Oddly enough, I think that I’d feel more at home, more likely to go out and make new friends, if I really were in a certain land right now. I think I know what it’s like to feel almost utterly un-tethered. There were times after a long day at work this summer when I felt it. There are many times these days when I feel it. And I know I will feel it even more acutely once this undergraduate experience is over, something I am not that hesitant to experience so soon.

The other day, I was listening to a song called, The Strings that Tie You, and I started wondering about the strings that tie us. There are some that we don’t pick—our families; some that we do—lovers, friends. Things like work that maybe capitalism picks for us. (Ha). What do you do when certain strings haven’t been cut but others have been stretched for so long that they are in danger of snapping? I’ve always put a lot of importance on “feeling at home” in a place. I’ve heard from The Other that she transitioned more easily to her current city than we did to the one where I still reside. I understand that—it’s still taking me some time to adjust to being here. That question of where home is for the moment (since we’re young and very mobile people, let’s presume that a home isn’t a permanent thing) seems to give people a sense of relief if only because there are certain questions that don’t need to be asked. Perhaps for myself and for The Other, one of those questions is a question of identity. While she has been around certain new friends that pose questions to her of her interactions with the opposite sex, ones that seem a bit obvious, I might presume to say that she might not have the same concerns about who she is that arose in this city in which I muse.

This summer was perhaps one of my quietest summers of my life, spent in a lot of solitude in which I thought, wrote and read quite a bit. At times, surrounded by people who presumably knew me, I no longer felt the need to explain why I might get quiet. Why I might lose my temper at things. Why I felt the need to leave places frequently. Why I wanted the things that I did. Maybe it was because there was a pattern for some of these tendencies in the family I was with. Maybe it was because they were merely not pushy people. But having no need for explanations—is that merely what it is to be “at home”? I feel like Michael Buble is going to burst into a painful, sugary sweet serenade at any moment to complement the potentially ridiculous nature, so I will move on.

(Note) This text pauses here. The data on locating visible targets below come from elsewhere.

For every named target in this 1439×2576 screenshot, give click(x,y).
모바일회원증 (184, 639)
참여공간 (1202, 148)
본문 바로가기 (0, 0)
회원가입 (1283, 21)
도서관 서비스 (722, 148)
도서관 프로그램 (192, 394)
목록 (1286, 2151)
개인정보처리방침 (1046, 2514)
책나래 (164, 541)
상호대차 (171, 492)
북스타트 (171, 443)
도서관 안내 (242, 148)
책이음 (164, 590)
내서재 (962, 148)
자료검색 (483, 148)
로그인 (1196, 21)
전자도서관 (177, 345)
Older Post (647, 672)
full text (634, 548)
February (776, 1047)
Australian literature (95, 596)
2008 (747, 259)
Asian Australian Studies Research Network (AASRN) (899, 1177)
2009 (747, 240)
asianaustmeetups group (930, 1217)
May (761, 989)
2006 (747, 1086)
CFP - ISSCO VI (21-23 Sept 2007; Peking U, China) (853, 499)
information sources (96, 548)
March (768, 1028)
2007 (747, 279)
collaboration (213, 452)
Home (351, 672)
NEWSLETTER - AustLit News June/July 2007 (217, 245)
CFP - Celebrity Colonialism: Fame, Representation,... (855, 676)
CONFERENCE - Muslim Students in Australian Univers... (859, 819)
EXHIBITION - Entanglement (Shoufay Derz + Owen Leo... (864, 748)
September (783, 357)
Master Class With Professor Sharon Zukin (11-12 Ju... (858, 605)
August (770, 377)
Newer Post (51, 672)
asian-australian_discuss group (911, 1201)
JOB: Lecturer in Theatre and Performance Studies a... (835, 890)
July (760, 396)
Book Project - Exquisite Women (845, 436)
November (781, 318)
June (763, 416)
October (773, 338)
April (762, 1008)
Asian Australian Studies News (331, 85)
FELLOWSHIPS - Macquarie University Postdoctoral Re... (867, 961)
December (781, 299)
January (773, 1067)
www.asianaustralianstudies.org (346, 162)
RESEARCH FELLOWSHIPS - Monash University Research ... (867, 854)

I turn to the subject of writing because it’s one that The Other and I have talked about lately, and it’s one that always concerns me. Being in a city setting that reminds me of the alterity of a given “other”, looking for a new place in the city to live, I’ve held on more tightly to writing as a means of grounding myself. And lately, I’ve encountered many people, written sources, and ideas that ask me why I want to write: in some way, yes, I write, in order to make more sense of the world. This mildly solipsistic entry is given proof of that. But I will never lose sight of the sense that I write in order to affect others the way that I have been affected by writing. It’s bringing separate strings together in order to create something that holds someone up. As I walked down here, I really wanted a certain old scarf from home to keep my neck warm. The green one that I have here has several strings coming loose. So I guess the question that I ask for the others reading this, is do we just let them fall a bit loose? Maybe we do. Couldn’t hurt, could it?

I am now laughing because the singer that I am listening to just said, “No one gives a fuck about us.”

What else is true, really? If The Other and I have accepted this vow of being post-Catholics, this singer has a point. “We’re living off somebody’s trust.” Or maybe just our own.